The Death of Frank Dunham
A great lawyer and a wonderful man died last week but only the terror-law junkies among you will recognize or remember his name. It was Frank W. Dunham, Jr., the man who first represented Zacarias Moussaoui (back when the government was pretending he was the 20th hijacker of 9/11) and who later convinced the Supreme Court to side with a U.S.-born Yemeni man, Yaser Esam Hamdi, over the Bush Administration in the first case brought and fought by a so-called "enemy combatant." The Post also reports that Dunham also once called former President Richard Nixon as a witness for, ironically enough, W. Mark Felt, the man who has since become known as Watergate's "Deep Throat."

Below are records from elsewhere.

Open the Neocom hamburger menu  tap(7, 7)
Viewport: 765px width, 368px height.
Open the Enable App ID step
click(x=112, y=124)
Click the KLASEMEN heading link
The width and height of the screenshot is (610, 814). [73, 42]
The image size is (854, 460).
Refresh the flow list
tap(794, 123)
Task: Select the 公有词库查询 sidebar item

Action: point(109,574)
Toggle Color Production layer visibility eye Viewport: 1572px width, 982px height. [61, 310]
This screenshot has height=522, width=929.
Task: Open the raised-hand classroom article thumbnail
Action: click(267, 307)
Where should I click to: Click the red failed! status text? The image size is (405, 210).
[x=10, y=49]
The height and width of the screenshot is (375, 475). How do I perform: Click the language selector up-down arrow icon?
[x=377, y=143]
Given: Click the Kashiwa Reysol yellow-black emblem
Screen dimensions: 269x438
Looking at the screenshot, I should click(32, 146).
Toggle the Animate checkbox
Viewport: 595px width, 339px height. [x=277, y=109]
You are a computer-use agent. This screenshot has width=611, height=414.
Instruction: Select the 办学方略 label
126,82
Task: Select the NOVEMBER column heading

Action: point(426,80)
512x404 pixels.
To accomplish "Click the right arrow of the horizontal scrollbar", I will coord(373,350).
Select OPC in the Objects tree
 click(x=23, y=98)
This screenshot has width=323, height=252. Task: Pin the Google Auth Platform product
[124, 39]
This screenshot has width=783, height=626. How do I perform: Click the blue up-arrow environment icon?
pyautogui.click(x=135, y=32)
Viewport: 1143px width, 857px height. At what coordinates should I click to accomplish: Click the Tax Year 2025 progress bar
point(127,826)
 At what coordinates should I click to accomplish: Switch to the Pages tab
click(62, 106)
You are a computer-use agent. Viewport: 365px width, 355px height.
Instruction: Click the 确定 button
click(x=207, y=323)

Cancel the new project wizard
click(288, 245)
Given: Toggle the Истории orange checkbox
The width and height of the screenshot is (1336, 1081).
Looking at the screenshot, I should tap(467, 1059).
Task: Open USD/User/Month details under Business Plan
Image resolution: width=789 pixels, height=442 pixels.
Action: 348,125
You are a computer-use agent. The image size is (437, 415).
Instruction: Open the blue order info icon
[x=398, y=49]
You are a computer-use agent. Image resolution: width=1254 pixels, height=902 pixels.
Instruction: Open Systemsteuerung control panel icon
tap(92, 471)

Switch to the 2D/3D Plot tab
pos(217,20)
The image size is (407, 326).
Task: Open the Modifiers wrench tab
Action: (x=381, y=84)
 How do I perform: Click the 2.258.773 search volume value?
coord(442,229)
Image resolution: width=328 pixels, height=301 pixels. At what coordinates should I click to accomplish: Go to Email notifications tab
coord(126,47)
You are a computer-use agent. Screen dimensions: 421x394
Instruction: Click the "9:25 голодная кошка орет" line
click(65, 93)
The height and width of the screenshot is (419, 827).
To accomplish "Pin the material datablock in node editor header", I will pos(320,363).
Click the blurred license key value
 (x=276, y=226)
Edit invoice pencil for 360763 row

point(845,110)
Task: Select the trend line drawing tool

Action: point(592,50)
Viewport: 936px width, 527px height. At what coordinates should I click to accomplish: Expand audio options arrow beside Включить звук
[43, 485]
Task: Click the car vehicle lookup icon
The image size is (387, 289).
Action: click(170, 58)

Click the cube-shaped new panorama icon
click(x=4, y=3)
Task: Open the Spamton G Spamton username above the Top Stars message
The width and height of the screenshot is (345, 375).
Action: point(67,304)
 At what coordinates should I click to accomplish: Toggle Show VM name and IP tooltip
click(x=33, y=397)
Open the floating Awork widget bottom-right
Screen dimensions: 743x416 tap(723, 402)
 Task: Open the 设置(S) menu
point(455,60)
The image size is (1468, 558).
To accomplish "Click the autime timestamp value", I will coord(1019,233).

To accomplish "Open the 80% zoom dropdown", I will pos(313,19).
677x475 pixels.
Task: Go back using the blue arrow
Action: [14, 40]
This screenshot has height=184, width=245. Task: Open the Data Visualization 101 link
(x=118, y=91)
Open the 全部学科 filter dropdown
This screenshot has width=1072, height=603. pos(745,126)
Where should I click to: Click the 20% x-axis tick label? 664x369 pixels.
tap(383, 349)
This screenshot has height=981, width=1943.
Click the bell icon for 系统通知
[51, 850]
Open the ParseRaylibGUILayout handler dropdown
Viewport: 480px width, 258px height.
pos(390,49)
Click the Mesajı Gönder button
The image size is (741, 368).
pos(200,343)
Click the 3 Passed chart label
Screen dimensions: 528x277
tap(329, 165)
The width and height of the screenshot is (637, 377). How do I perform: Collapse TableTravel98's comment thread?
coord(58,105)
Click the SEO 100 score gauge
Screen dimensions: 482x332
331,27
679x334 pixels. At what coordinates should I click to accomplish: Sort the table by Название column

Another prominent and talented terror-law attorney, Edward B. McMahon, Jr., who also represented Moussaoui, said over the weekend that Dunahm's work on the Hamdi case was "one of the greatest accomplishments ever by an American attorney" and that is no great exaggeration. But Frank also was just a nice, regular guy. Once, after Moussaoui wrote about me in one of his particularly loony court filings, I called Frank to ask him if I needed to be concerned about the fact that an Al Qaeda operative had focused his attention upon me. He said, simply, "get in line. You're probably 50th on the list of people he wants to get, I'm in front of you, and if he gets all the way to you we're in bigger trouble than we think. " The legal profession needs more people like Frank Dunham. An intense fighter with a good heart.